SUPPLIED PASSAGE.
%%

Coder Social home page Coder Social logo

videxplore's Introduction

RTS archive

A brief guide to processing the RTS archive.

0. Collect the video and audio files

Write scripts to collect video & audio files.

How RTS files are organized: The original video and audio files in the RTS archive are organized as follows:

ZB000000
├── ZB000000_track1.mp4
├── ZB000000_track2.mp4
├── ZB000000_track3.mp4
├── ...
└── ZB000000_trackn.mp4

Video file ends with "track1". Audio file is the largest file among "track2" - "trackn".

Collect and rename files: You should write your own scripts to collect and rename the video and audio files. They should be organized as follows:

<your_rts_root>
├── videos
│    ├── ZB000000.mp4
│    ├── ZB000001.mp4
│    ├── ...
│    └── ZB267218.mp4
└── audios
     ├── ZB000000.mp4
     ├── ZB000001.mp4
     ├── ...
     └── ZB267218.mp4

0.1 Compress the videos (optional)

This part will compress FPS and SIZE of videos.

Requirements:

  • Install FFmpeg.

  • Install Python libs:

    pip install ffmpeg-python
    pip install psutil

Then run:

python ./00_compress_videos.py --input_root [raw_video_root] --output_root [compressed_video_root]

Please not that the directory structure should remain the same as in 0. Collect the video and audio files:

<your_rts_root>
├── videos
│    ├── ZB000000.mp4
│    ├── ZB000001.mp4
│    ├── ...
│    └── ZB267218.mp4
└── audios
     ├── ZB000000.mp4
     ├── ZB000001.mp4
     ├── ...
     └── ZB267218.mp4

1. Segment the videos into short clips

This part will segment origianl videos into shorter clips based on detected shots.

Requirements:

pip install moviepy
pip install scenedetect[opencv] --upgrade

Set the input_dir and output_dir variables in ./01_segment_video.py

input_dir = "<your_rts_root>"  # Directory root in "0. Collect the video and audio files" or "0.1 Compress the videos".
output_dir = "<your_clip_root>"

Then run:

python ./01_segment_videos.py

Segmented clips will be organized in output dir as follows:

<your_clip_root>
├── videos
│   ├── ZB000000
│   │   ├── ZB000000_00.mp4
│   │   ├── ZB000000_01.mp4
│   │   ├── ...
│   │   └── ZB000000_12.mp4
│   ├── ZB000001
│   │   ├── ZB000001_0.mp4
│   │   ├── ZB000001_1.mp4
│   │   ├── ...
│   │   └── ZB000001_7.mp4
│   └── ...
└── audios
    ├── ZB000000
    │   ├── ZB000000_00.mp3
    │   ├── ZB000000_01.mp3
    │   ├── ...
    │   └── ZB000000_12.mp3
    ├── ZB000001
    │   ├── ZB000001_0.mp3
    │   ├── ZB000001_1.mp3
    │   ├── ...
    │   └── ZB000001_7.mp3
    └── ...

2. Extract emotions

This part exacts emotions from segmented clips using out-of-the-box model.

%%

REQUIRED WORK.
**A.** Name every Python package that the RTS archive guide installs with pip.
**B.** Reproduce the RTS archive guide from "videxplore's Introduction" up to and including "video & audio files.", substituting "collection" for each occurrence of "archive".

SUPPLIED ENTRIES.
%%

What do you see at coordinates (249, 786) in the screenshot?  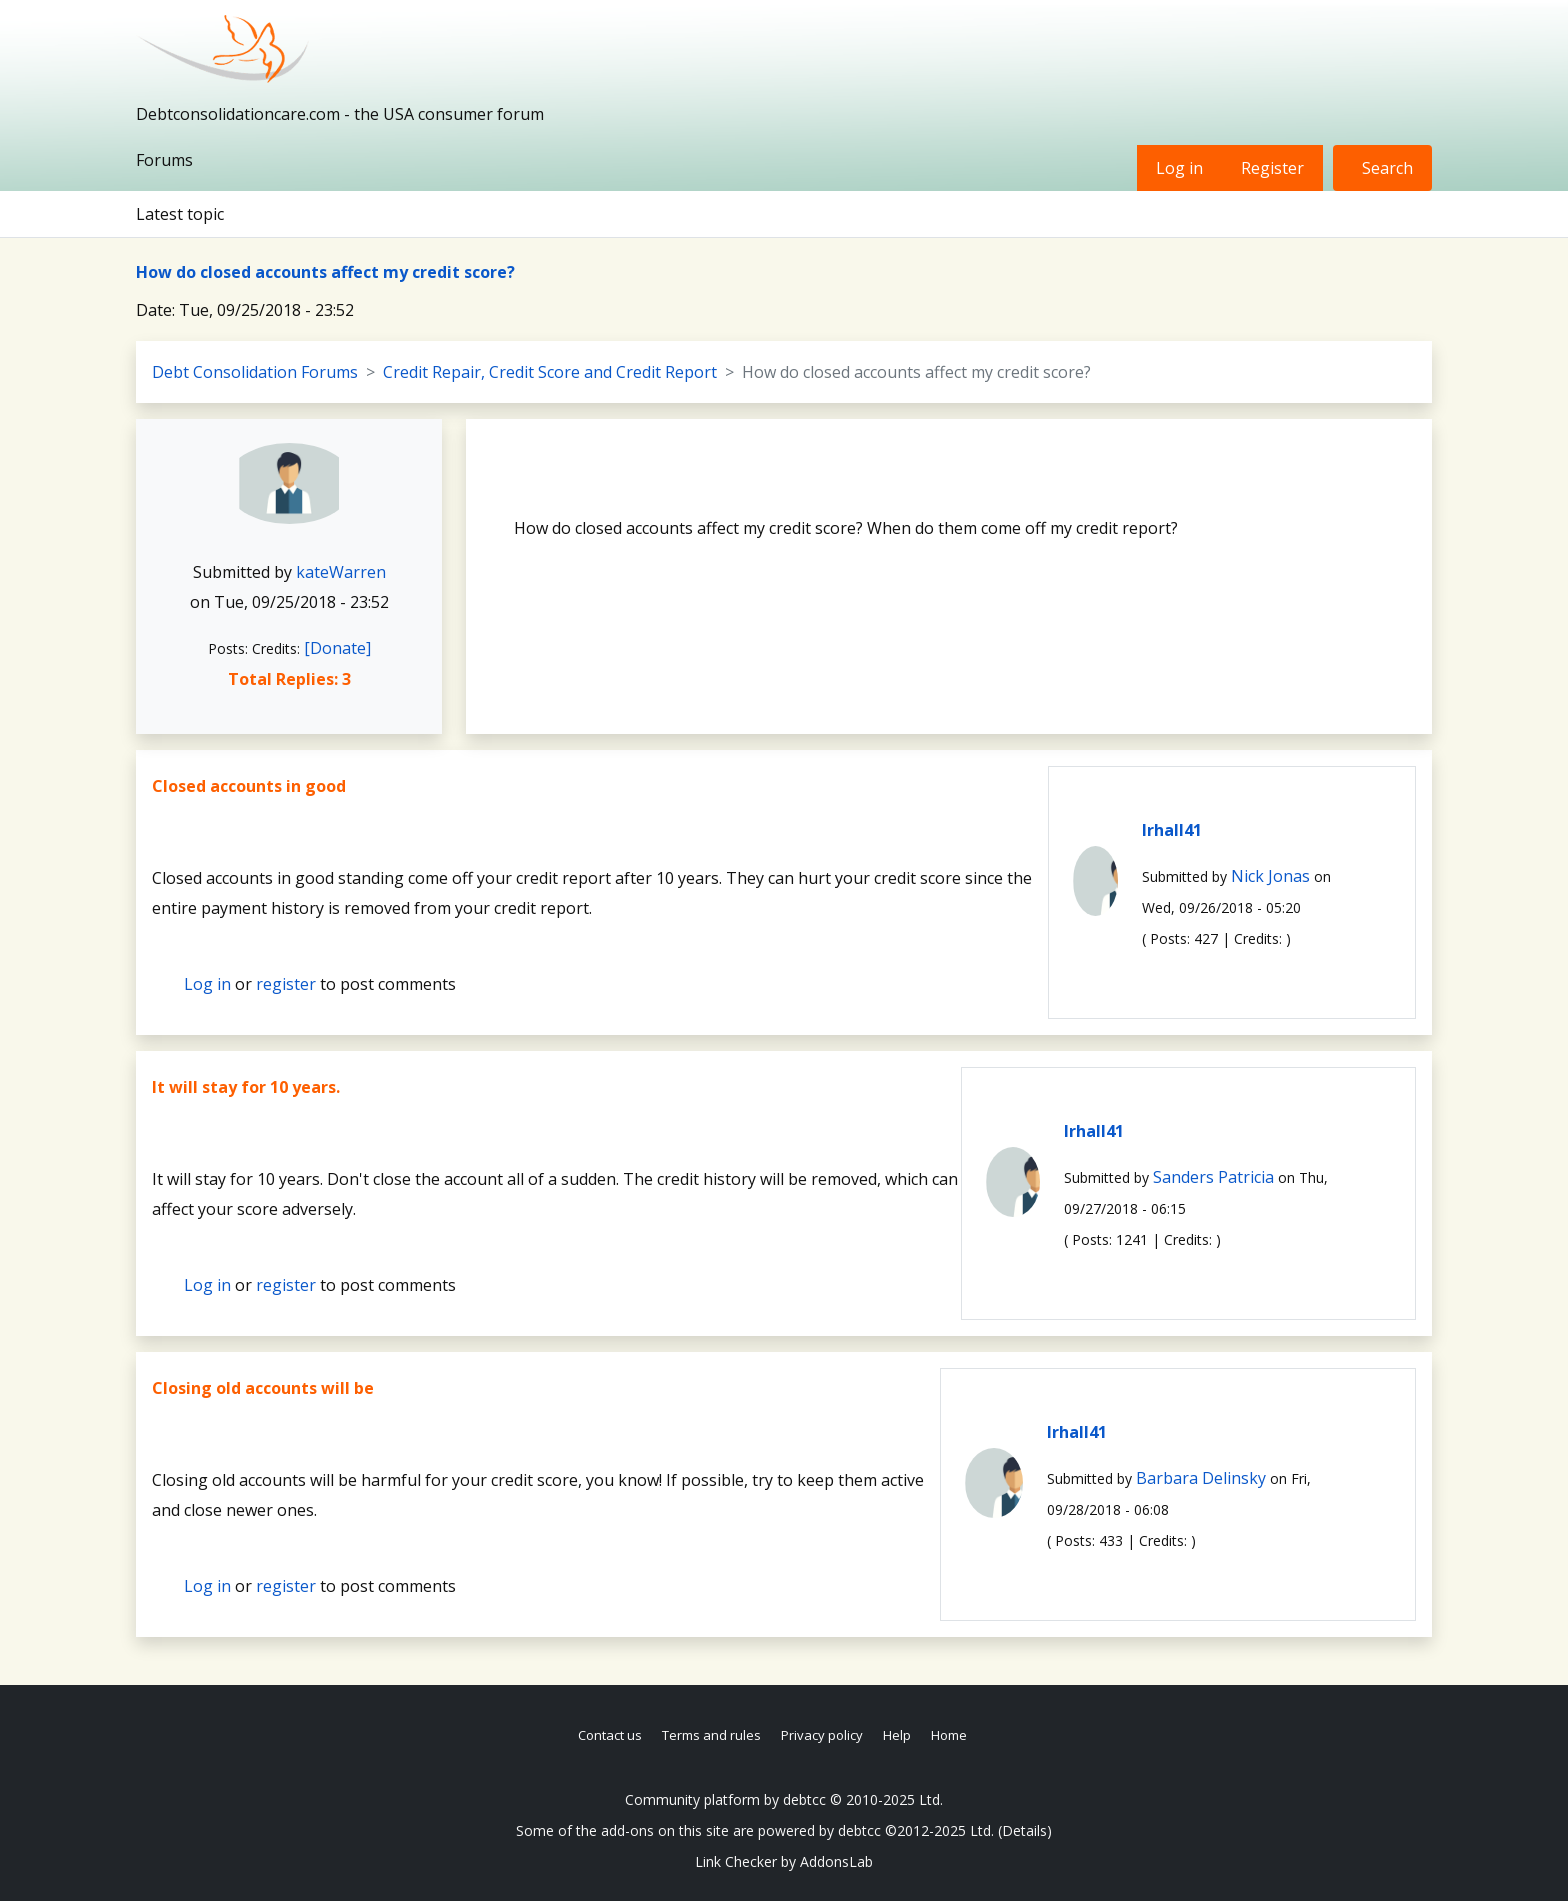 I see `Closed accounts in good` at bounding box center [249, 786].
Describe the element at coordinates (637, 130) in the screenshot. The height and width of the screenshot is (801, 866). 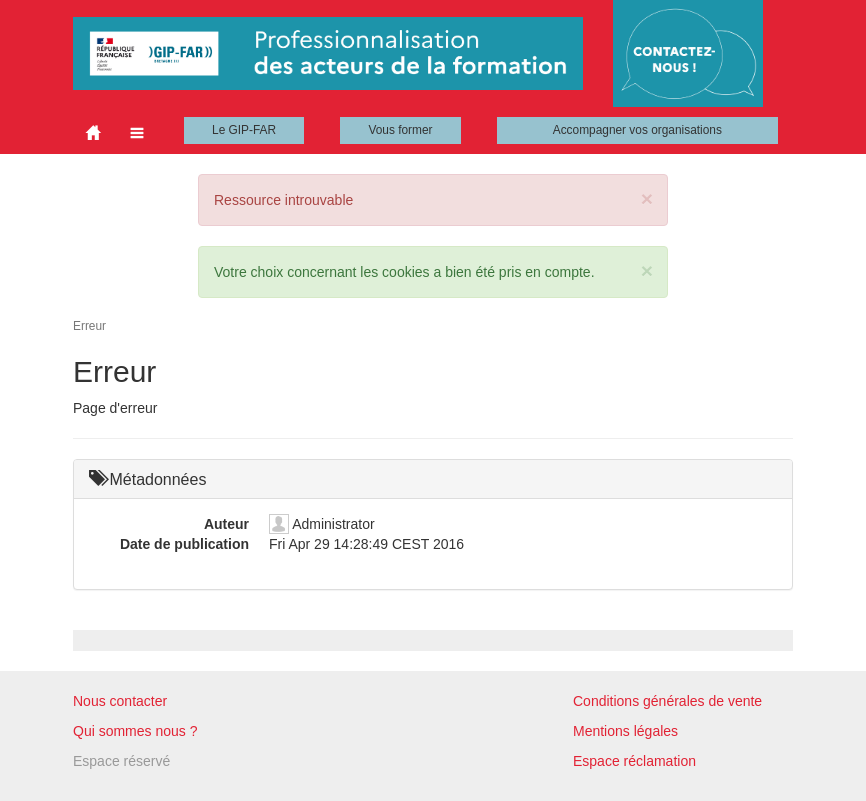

%%
%%

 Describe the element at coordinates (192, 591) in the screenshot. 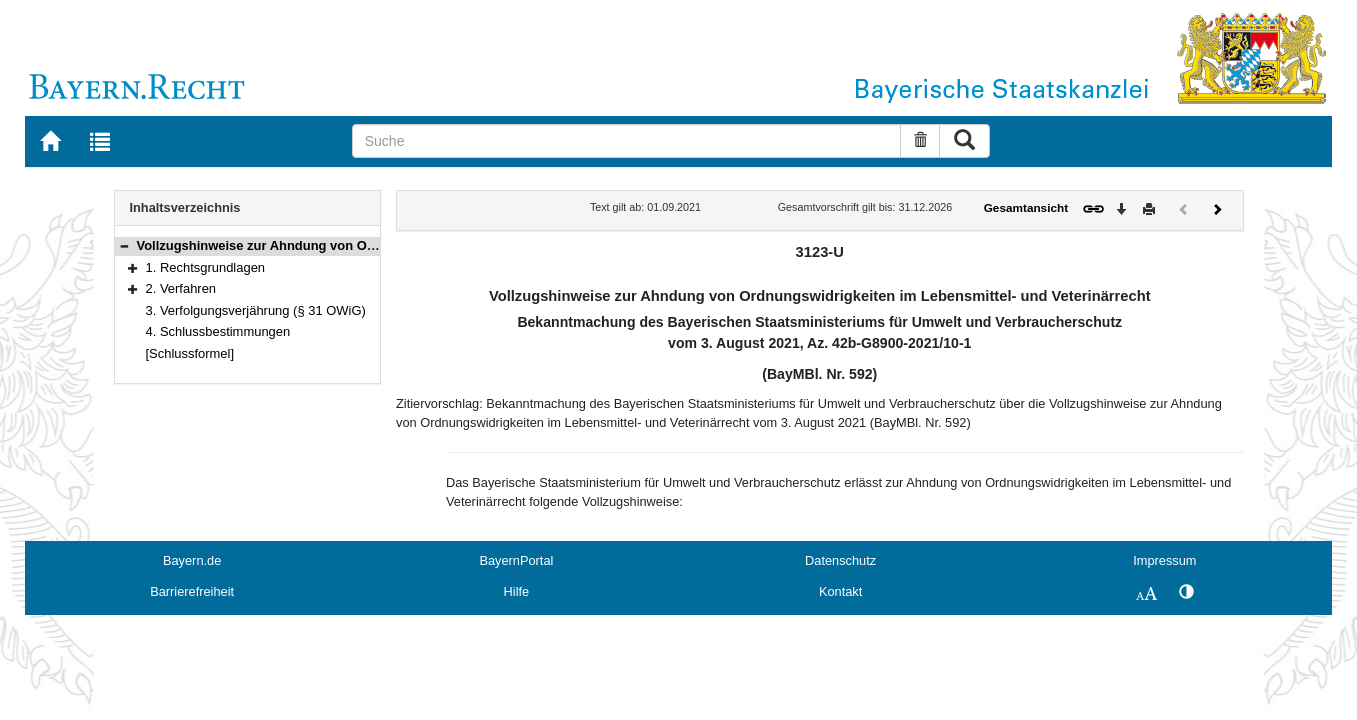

%%
%%

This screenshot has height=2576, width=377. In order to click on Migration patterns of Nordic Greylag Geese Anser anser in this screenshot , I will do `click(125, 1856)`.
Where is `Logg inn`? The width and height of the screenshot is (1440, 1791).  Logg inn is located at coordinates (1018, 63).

%%

OUTPUTS.
**A.** ffmpeg-python, psutil, moviepy, scenedetect[opencv]

**B.**
videxplore's Introduction

RTS collection

A brief guide to processing the RTS collection.

0. Collect the video and audio files

Write scripts to collect video & audio files.